Как радостно, что он воскрес, этот театр! Как дорого для нашего сценического искусства, что «Оптимистическая трагедия» в новых спектаклях отразила старые образцы. Как высоко для нашей революционной традиции, что «Оптимистическая трагедия» вошла в праздничный репертуар великого сорокалетия!
2
Громадным, а для многих из нас неизгладимым впечатлением оставалась на долгие годы постановка «Виринеи» на маленькой сцене вахтанговской студии. Говоря о «нас», я имею в виду московских театральных зрителей тех лет, зрителей, жаждавших нового слова на театре. Как здесь, так и всюду, я в понятие театра вкладываю все, что составляет его искусство — то есть идейное направление, драматургию, представление.
Постановка «Виринеи» много раз описывалась. Общеизвестно, что в ней впервые показался будущий корифей советской сцены Б. В. Щукин. Общеизвестно, что игралась пьеса в черных сукнах, и я до сих пор вижу перед глазами черный фон и на первом плане гроб Магары… Но не эти вещи тогда волновали и восхищали нас, по большей части молодых людей. Нет! Нас вдохновляла юная Алексеева в ее первой роли сейфуллинской Вирки, вдохновляла своей народностью. Народность, как мы ее понимали и принимали в те времена, что осталось неизменным и до сей поры, была бескомпромиссной. Мы не терпели больше снисходительного отношения к «меньшому брату», мы отрицали либерально–буржуазную трактовку народных образов. Но наше нетерпение и отрицание оставалось в огульном отрицании Художественного театра, в огульном восхвалении театров молодых и еще, точней сказать, в мечте. Мы могли только смутно мечтать о каком–то новом революционном театре, как сейчас смутно мечтает молодежь о новых путях советского театра. И вот явилась очень молодая, очень талантливая, бесконечно одаренная Алексеева и принесла на сцену сейфуллинскую героиню с ее трагическим очарованием и мучительной судьбой. Образ Виринеи на вахтанговской сцене и силой молодого, искреннего таланта Алексеевой, и, в особенности, режиссерским целеустремлением Алексея Попова был выше, поэтичнее, крупнее, чем в оригинале, в повести. И то, что этот образ был поэтическим и художественно крупным, делало его появление на нашей сцене событием громадного значения.
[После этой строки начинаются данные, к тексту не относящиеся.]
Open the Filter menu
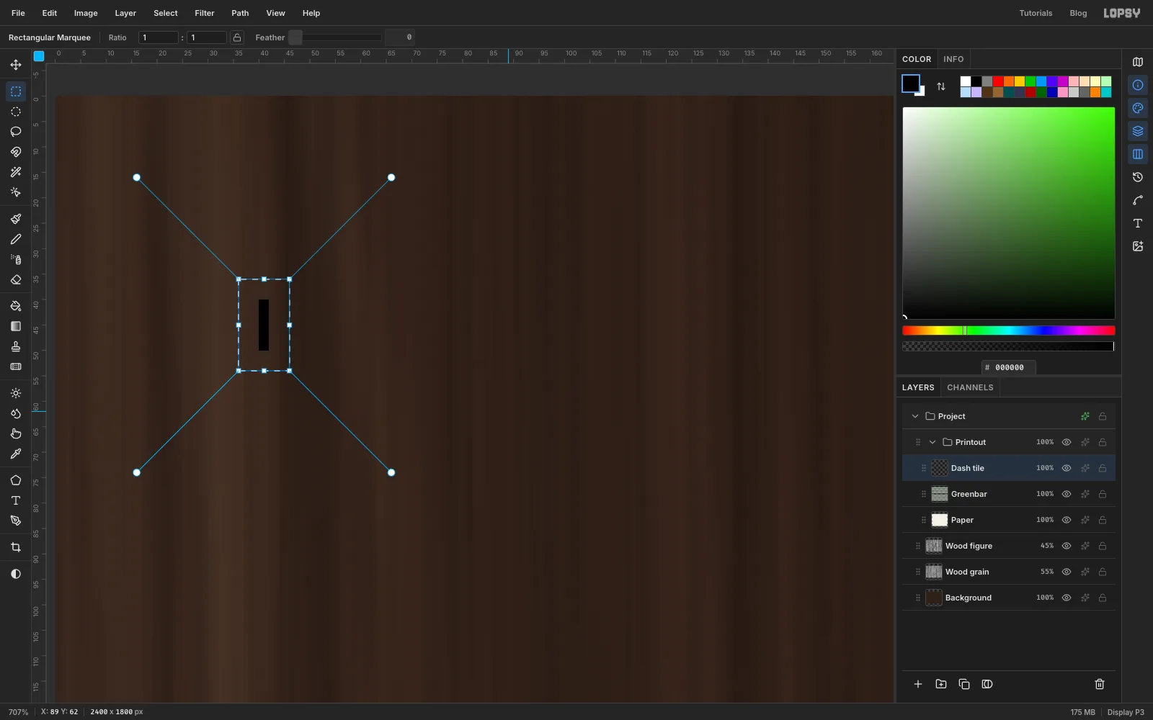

Значит, думали мы, можно людей из народа играть так, как играют королей и принцев, утонченных героин и великих лиц классического репертуара.
Но теперь, по прошествии тридцати лет с тех пор, когда игралась «Виринея», не кажется ли современнику эта мысль если не тривиальной, то, во всяком случае, детской? Конечно. А такой художник сцены, как Алексей Попов, отдал лучшие и яркие годы своей творческой жизни на реальное осуществление этой простой мысли.
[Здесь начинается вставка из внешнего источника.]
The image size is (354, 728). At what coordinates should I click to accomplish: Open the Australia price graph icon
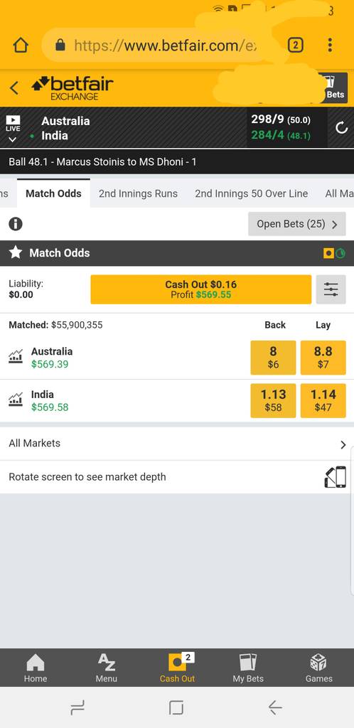point(16,357)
Я помню, как доставалась ему постановка «Поэмы о топоре», спектакль, который часто упоминают и толком не знают, чем он был примечателен.
А примечателен он был отнюдь не своими драматургическими достоинствами, которых там было раз- два и обчелся, а, опять–таки, подлинным, поражающим, ошеломляющим накалом рабочей жизни.
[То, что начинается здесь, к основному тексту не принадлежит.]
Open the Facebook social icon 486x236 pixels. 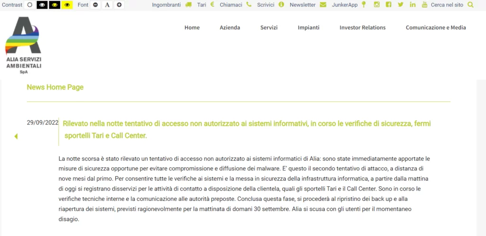click(389, 5)
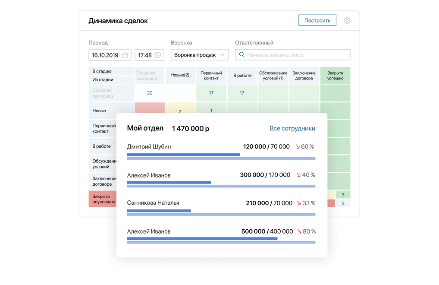Select the Новые(2) column header
439x285 pixels.
tap(180, 75)
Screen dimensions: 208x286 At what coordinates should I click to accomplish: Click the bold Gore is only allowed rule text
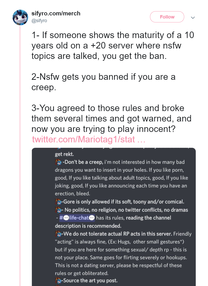[x=124, y=202]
Приехали мы с Алексеем Дмитриевичем в Златоуст, пришли на старый металлический завод, зашли в точилку, — мой постановщик огляделся вокруг и покосился на меня:
— Это здесь Анка работает?
Я ответил с готовностью:
— Здесь.
Попов весело переглянулся с художником Ильей Шлепяновым и с интересом спросил:
— А как это ставить?
Не помню, что я тогда ответил… Но что я мог ответить, если подлинная точилка на Златоустовском заводе, где обтачивались топоры, слишком уж очевидно и безнадежно не подходила для театрализации.
А в том, что «не подходила», и были как раз трудные и колоссальные поиски Алексея Попова, которые на наших глазах, от «Виринеи» до «Моего друга», утвердили на советской сцене торжество неподражаемой и неподражательной народности, как ее понимали всегда большевики.